#### Records supplied:
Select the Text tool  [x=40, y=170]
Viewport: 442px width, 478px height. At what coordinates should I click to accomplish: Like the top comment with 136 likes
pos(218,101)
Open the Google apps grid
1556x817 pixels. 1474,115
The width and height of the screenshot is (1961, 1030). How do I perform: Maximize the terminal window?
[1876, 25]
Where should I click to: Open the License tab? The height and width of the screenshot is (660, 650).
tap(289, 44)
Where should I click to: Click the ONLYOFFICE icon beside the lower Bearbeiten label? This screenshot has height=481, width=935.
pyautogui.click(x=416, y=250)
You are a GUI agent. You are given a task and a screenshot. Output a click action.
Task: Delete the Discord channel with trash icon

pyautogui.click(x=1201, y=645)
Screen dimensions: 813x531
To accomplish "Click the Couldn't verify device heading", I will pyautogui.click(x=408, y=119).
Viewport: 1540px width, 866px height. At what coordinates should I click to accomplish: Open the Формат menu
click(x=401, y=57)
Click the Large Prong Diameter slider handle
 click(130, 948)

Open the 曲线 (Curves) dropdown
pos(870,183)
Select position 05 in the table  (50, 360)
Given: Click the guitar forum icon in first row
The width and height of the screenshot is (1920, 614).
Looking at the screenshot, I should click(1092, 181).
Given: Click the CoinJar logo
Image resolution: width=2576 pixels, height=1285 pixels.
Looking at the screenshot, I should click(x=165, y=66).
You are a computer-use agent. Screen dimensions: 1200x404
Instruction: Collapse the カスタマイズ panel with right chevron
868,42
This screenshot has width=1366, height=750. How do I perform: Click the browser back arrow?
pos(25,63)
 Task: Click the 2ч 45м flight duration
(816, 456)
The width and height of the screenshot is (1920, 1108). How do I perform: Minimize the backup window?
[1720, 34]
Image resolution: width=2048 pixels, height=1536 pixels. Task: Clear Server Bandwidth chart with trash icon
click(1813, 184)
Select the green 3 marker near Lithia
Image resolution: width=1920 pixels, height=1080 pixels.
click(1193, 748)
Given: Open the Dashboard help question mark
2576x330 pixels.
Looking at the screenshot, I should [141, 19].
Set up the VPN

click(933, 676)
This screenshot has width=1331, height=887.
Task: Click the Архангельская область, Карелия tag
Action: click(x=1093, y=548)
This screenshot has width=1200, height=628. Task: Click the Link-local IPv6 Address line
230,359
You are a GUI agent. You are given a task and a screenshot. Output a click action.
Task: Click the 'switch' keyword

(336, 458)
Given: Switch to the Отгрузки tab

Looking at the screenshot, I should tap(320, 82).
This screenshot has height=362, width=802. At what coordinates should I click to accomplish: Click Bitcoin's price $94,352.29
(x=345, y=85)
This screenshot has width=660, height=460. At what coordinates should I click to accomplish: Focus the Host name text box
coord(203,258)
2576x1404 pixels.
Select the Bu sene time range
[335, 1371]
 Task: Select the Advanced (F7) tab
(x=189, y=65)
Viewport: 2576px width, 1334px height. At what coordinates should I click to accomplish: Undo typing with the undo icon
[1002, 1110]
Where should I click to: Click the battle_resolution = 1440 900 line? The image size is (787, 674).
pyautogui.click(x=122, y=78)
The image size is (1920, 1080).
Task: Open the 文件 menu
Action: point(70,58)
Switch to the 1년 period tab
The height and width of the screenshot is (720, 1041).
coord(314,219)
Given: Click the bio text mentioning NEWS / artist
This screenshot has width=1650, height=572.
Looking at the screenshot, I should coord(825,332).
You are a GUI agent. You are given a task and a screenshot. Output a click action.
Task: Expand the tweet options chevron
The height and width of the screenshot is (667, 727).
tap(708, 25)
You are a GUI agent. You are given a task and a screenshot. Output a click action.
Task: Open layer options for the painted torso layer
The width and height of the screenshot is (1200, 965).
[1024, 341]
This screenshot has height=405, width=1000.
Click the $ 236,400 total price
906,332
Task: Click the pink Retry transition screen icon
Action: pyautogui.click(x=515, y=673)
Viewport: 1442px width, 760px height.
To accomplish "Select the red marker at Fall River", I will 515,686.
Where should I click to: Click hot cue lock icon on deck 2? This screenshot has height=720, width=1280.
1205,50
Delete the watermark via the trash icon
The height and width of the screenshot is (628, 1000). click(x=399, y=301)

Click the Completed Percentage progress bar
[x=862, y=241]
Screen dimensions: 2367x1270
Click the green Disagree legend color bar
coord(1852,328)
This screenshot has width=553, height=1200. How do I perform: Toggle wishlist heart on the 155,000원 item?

#### Stated exercise:
Swap "browser back arrow" for "back button" in the material, from the line with "Given: Click the CoinJar logo" up to and including the line with "click(1193, 748)". Return only those lines, with everything else left as it is.

#### Worked solution:
Given: Click the CoinJar logo
Image resolution: width=2576 pixels, height=1285 pixels.
Looking at the screenshot, I should click(x=165, y=66).
You are a computer-use agent. Screen dimensions: 1200x404
Instruction: Collapse the カスタマイズ panel with right chevron
868,42
This screenshot has width=1366, height=750. How do I perform: Click the back button?
pos(25,63)
 Task: Click the 2ч 45м flight duration
(816, 456)
The width and height of the screenshot is (1920, 1108). How do I perform: Minimize the backup window?
[1720, 34]
Image resolution: width=2048 pixels, height=1536 pixels. Task: Clear Server Bandwidth chart with trash icon
click(1813, 184)
Select the green 3 marker near Lithia
Image resolution: width=1920 pixels, height=1080 pixels.
click(1193, 748)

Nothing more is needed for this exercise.